**Required task A**.
Reproduce the forum thread about opening a Canadian bank account from Ireland word for word.

**Article**.
——
# Can i open a canadian bank account from ireland????????????????



## FONZIE.IE (Mar 22, 2012)

Hello again members,

I am trying to figure out If I can open a Canadian bank account form Ireland I leave in 3 weeks and me and my girlfriend are concerned about how to take our money with us. . . .I know the process of opening an account when am in Canada but I dont want to have to wait until I get their just incase we need money for a deposit on an apartment.

If anyone can tell me my options on getting my bank account opoened from Ireland that would be great. . . .

Kind Regards.
FONZIE.


----------



## JimJams (Jan 11, 2010)

I opened a Canadian HSBC account since they provide that service across borders. Think it costs £100 though if you have a basic account (mine was free of charge since I have their top tier account)

There may be others, but most people I know open them once there... my cousin works for Scotia Bank in Montreal and says it's instant once you get there (but guess you already know this info)


----------



## Brockthebadger (May 11, 2012)
——
**Input rows**.
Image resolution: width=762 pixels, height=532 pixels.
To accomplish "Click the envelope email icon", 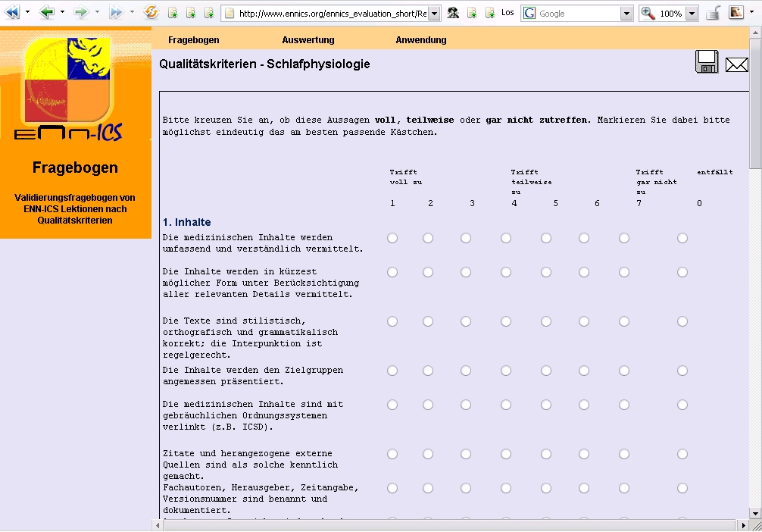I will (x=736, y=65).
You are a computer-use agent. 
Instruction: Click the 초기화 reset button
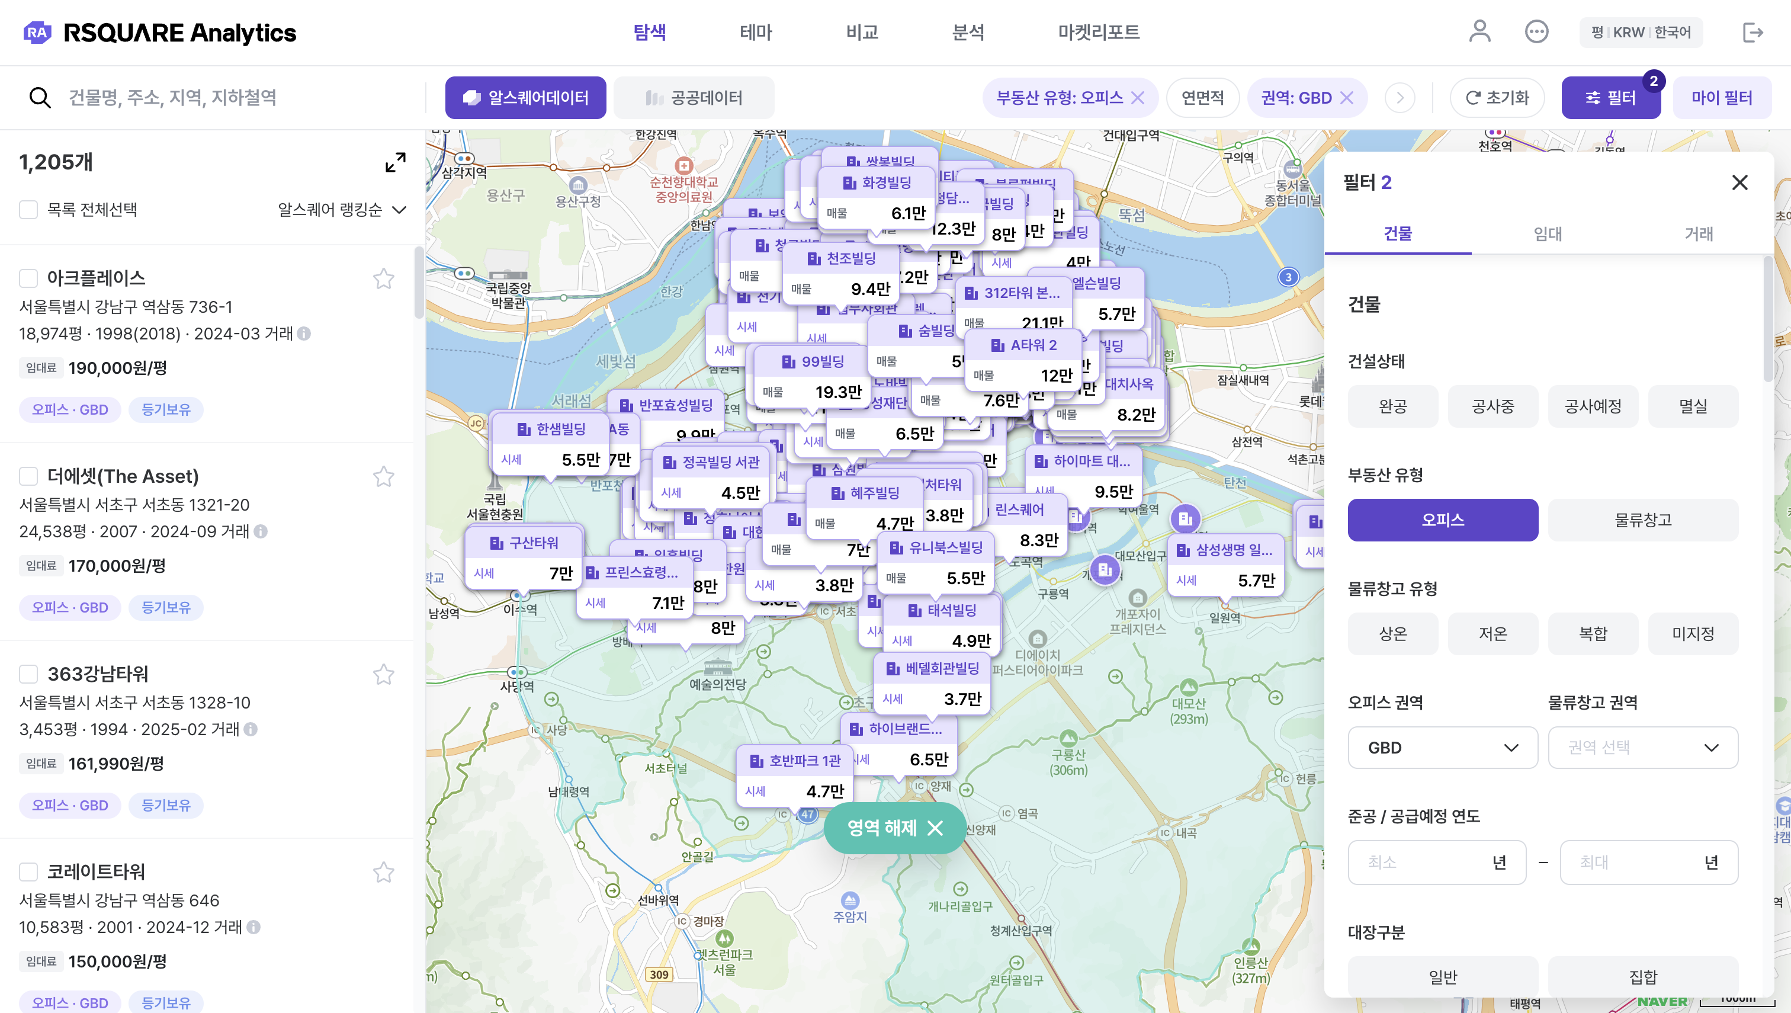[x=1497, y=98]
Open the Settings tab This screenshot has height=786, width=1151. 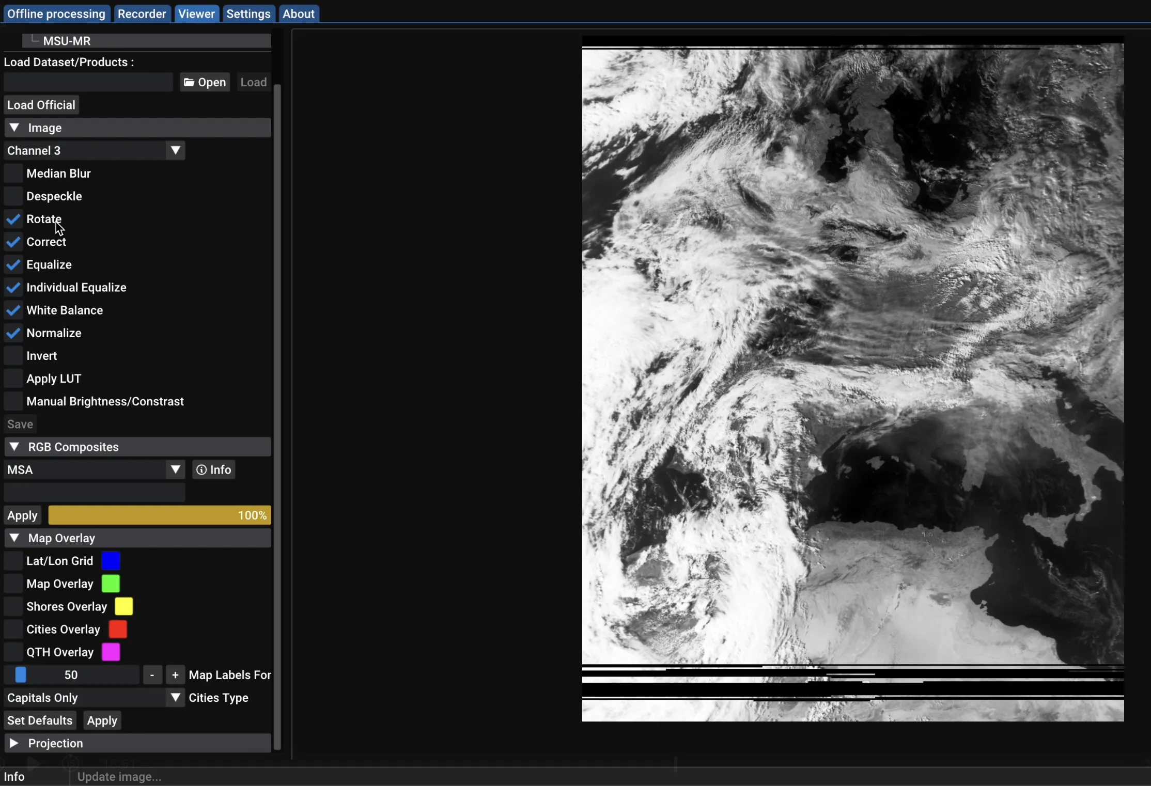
——
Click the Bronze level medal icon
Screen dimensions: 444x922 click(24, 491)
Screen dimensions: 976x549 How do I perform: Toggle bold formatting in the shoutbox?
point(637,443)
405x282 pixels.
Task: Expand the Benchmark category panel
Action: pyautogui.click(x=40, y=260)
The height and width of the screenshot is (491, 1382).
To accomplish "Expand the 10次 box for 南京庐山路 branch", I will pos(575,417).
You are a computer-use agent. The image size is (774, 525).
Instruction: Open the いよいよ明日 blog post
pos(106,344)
——
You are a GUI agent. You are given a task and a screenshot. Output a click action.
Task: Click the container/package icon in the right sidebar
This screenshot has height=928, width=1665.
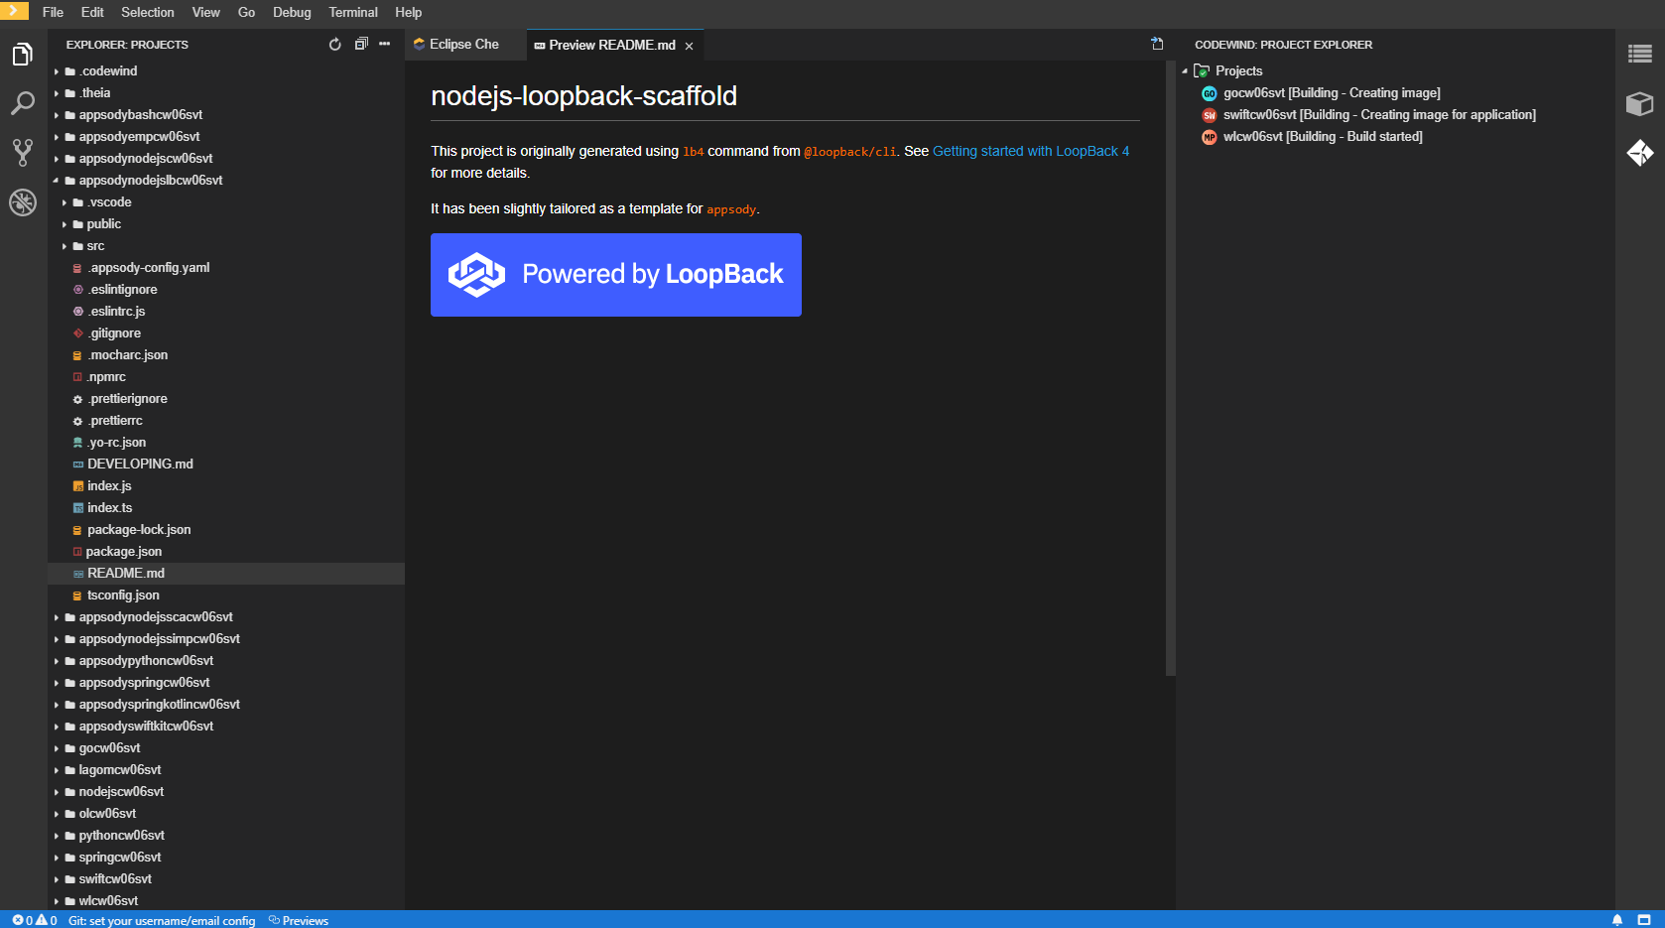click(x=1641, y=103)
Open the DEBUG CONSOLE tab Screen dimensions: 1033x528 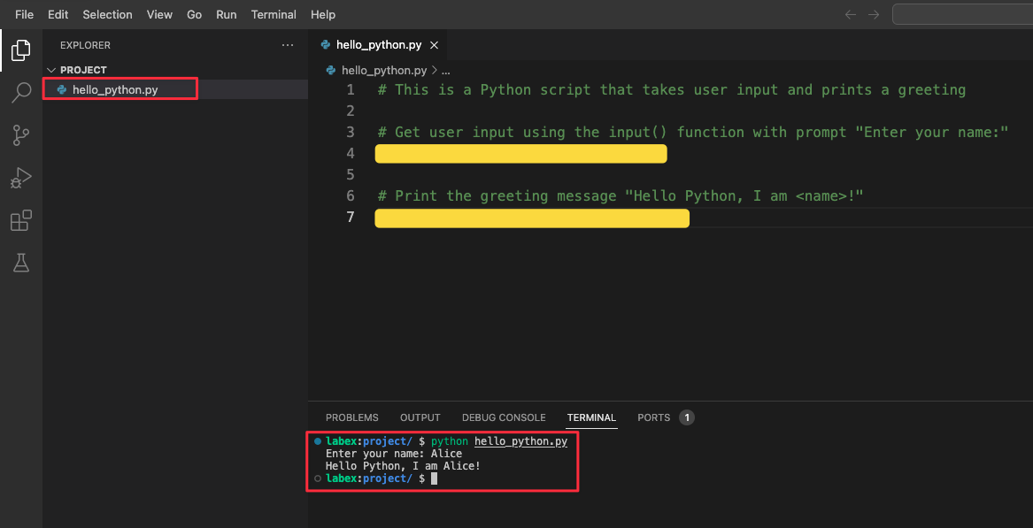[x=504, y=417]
——
**Required task B**.
How many lines in the rows above contain the string "agent" with matching case? Give only the number.

**Full answer A**.
# Can i open a canadian bank account from ireland????????????????



## FONZIE.IE (Mar 22, 2012)

Hello again members,

I am trying to figure out If I can open a Canadian bank account form Ireland I leave in 3 weeks and me and my girlfriend are concerned about how to take our money with us. . . .I know the process of opening an account when am in Canada but I dont want to have to wait until I get their just incase we need money for a deposit on an apartment.

If anyone can tell me my options on getting my bank account opoened from Ireland that would be great. . . .

Kind Regards.
FONZIE.


----------



## JimJams (Jan 11, 2010)

I opened a Canadian HSBC account since they provide that service across borders. Think it costs £100 though if you have a basic account (mine was free of charge since I have their top tier account)

There may be others, but most people I know open them once there... my cousin works for Scotia Bank in Montreal and says it's instant once you get there (but guess you already know this info)


----------



## Brockthebadger (May 11, 2012)

**Full answer B**.
3